I personally am waiting for the "data breach of the data breach response" news to hit - I'm sure it will some day :)
The first question is one of trust. Why would one trust companies, which are often hand-picked by companies that could not protect your data in the first place, to have access to more of your data than they would otherwise have (as with continual credit monitoring). I'd give high odds that many of these companies have, deeply embedded in their terms of service or some other document no one bothers to read, authorization to package and sell your data (or aggregate data including yours) to other firms as an additional way to attain profit. And if not, they wouldn't be the first to go ahead and do it anyway.
As a case in point for why automatically trusting "identity protection" firms of any kind is a bad idea, one need only look at the history of LifeLock and it's $100-million+ fines by the FTC in 2015 for failure to protect user information and engaging in deceptive advertising (Symantec bought them for $2-billion plus shortly after that, because of course). In short: the very company promising to protect people from identity theft was negligent in protecting data that could cause people to have their identity stolen. The top equity holders still got massive rewards for it, because the lies were convincing and the fines were small in comparison to the profits derived from them.
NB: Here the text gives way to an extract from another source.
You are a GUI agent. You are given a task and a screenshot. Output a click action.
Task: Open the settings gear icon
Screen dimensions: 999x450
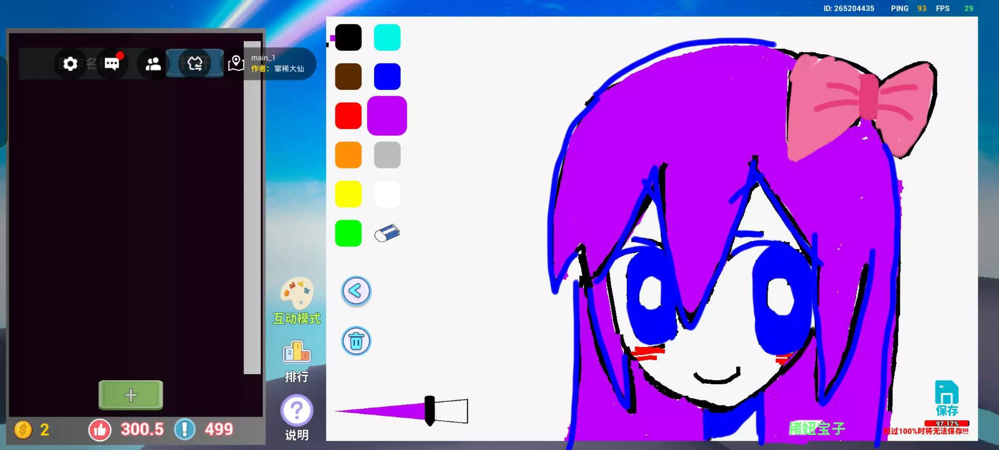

So thus my advice is: who exactly is offering the credit monitoring? If they can monitor your information "for you", then they are also entitled to a number of liberties in retaining, reporting, and otherwise using that data for their own purposes as well. Do they have any sort of track record that you would trust in doing their jobs and not using the misfortune of others to drive up corporate/personal profits?
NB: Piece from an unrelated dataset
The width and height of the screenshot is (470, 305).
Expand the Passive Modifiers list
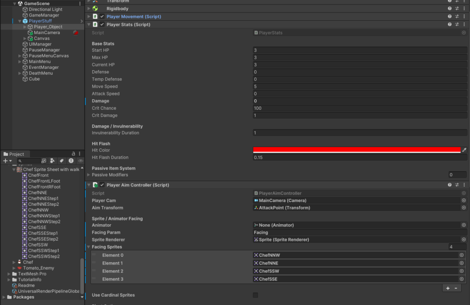[x=89, y=175]
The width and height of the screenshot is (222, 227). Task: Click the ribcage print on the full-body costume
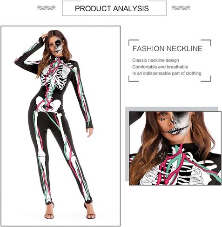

On the flip side, maybe if we sign up for every free credit monitoring offering we get that results from a data breach, we could get into more data breaches, which will result in more free credit monitoring, until we have every credit monitoring service in existence monitoring our credit for us! Which would be a great trick, if only their services were likely to be worth anything at all...
By all means, make sure you have a way to check up on your credit regularly, but I am aware of no evidence of any kind that suggests that exposing your data to additional companies is likely to make you any safer. None of them seem to offer anything with teeth in the way of actual protection, just more data sharing. You'll certainly be more monitored by more people, but at some point that becomes a bad thing.